Kimlikleri veya yasal tazminatlara erişimleri olmayan Kübalılar Türkiye'de arafta kaldıklarını söylüyorlar.
İspanya’ya sığınma talebinde bulunmak için Yunanistan güzergâhını kullanan Joel, kendisi gibi göçmen olan Afganistan, Pakistan ve Suriye kökenli kişilerin bulunduğu Atina-Selanik otobüsünden zorla indirildiğini ve polis tarafından sığınmacıların bulunduğu bir merkeze götürüldüğünü burada polislere durumu anlatmaya çalıştığını, doktor olduğunu, İspanya’ya göç etmeye çalıştığını polislerin ise kendisine güldüğünü söyledi.
Joel, üç farklı gözaltı merkezine götürüldüklerini, zorla soyulduklarını, arandıklarını, dövüldüklerini, aç ve susuz olarak gözaltında tutulduklarını belirtti.
Geceyi gözaltında geçirdikten sonra, tüm grubun Türkiye sınırına yakın bir ormana sürüldüğünü söyleyen Joel, "Öldürülmek için götürüldüğümüzü sanıyordum." dedi.
Joel, Yunanistan ile Türkiye arasındaki sınırı belirleyen Meriç Nehri'ne vardıklarında bir subayın, oraya tamamen çıplak getirilen genç bir adamı alıp nehre sürüklediğini ve gencin kafasını suya batırdığını, diğer memurların çağırması ile işkencesine son verdiğini söyledi.
Küba uyruklu Joel, tutuklanması ve Türkiye'ye sınır dışı edilmesi sırasında Yunan subaylar tarafından dövüldüğünü söyledi.
Joel’in de bulunduğu sekiz kişilik grup, sivil giyimli memurların bulunduğu teknelere bindirilerek nehrin yarısına kadar götürüldü. Yunan memurlar tarafından Türkiye'ye kadar yüzmeleri söylenerek suya atıldılar.
Joel, Sınır Şiddeti İzleme Ağı'na (BVMN) verdiği ifadede, teknedeki memurların onlara, “Nehrin diğer tarafına geçtiğinizde özgürsünüz ve ışığa doğru yürüyerek en yakın köyü bulabilirsiniz” dediğini söyledi.

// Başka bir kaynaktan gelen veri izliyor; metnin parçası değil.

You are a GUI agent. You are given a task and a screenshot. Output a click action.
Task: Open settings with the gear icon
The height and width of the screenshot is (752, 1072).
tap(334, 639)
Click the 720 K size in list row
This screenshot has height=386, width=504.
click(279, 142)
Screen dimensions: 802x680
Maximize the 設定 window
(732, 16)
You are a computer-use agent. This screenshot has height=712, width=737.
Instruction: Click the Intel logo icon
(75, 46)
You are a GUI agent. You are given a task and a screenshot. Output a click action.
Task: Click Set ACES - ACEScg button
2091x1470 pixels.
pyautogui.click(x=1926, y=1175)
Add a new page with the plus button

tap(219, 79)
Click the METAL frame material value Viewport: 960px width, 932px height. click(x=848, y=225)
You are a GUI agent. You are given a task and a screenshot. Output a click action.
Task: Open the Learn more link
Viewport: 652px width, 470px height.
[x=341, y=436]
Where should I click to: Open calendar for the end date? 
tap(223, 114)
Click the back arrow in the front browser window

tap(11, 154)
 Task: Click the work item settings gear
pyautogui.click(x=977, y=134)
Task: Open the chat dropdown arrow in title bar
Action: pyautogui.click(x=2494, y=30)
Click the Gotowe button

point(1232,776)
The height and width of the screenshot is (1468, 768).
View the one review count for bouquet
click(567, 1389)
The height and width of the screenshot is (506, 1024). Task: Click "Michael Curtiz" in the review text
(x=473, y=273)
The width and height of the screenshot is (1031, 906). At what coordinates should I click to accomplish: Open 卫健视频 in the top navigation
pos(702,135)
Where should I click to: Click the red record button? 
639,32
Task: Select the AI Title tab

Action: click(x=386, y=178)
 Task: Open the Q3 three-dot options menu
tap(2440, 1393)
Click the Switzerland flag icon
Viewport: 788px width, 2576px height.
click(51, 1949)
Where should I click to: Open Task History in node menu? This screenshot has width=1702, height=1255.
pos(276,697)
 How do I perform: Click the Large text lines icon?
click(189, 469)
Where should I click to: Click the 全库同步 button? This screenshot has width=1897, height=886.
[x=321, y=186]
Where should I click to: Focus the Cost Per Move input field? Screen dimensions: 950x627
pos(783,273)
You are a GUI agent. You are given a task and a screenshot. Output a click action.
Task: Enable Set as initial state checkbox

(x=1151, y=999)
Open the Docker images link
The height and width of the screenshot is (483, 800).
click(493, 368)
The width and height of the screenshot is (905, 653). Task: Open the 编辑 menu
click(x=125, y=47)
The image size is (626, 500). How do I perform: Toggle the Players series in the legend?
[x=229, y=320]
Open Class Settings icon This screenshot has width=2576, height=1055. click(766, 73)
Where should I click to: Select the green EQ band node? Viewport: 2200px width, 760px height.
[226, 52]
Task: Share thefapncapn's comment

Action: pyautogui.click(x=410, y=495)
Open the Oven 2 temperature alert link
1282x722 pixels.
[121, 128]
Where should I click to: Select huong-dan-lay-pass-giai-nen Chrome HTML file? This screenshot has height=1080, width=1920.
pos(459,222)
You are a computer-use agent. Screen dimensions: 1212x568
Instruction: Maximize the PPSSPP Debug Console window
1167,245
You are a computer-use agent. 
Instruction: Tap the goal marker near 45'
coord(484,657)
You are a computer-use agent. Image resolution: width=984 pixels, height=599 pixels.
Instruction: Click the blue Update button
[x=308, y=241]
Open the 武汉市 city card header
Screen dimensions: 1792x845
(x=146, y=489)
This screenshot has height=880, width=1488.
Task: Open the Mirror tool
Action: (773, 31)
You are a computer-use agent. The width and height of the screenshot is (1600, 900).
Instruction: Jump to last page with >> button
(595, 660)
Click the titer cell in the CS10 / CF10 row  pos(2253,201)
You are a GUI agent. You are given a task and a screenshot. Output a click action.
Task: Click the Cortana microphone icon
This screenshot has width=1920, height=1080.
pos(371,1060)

Joel’in bulunduğu grup haricinde farklı gruplara ve marklı ülkelerden olan insanlara aynı şeyin yıllardır yapıldığı ve Avrupa Birliği’nin bu konuda yaptırım uygulamaktan kaçındığı biliniyor.
Türkiye’de ne yapacaklarını bilmeden bekleyen göçmenlerin ise akıbetinin ne olacağı Türkiye’nin uluslararası çaba ve insafına bırakılıyor.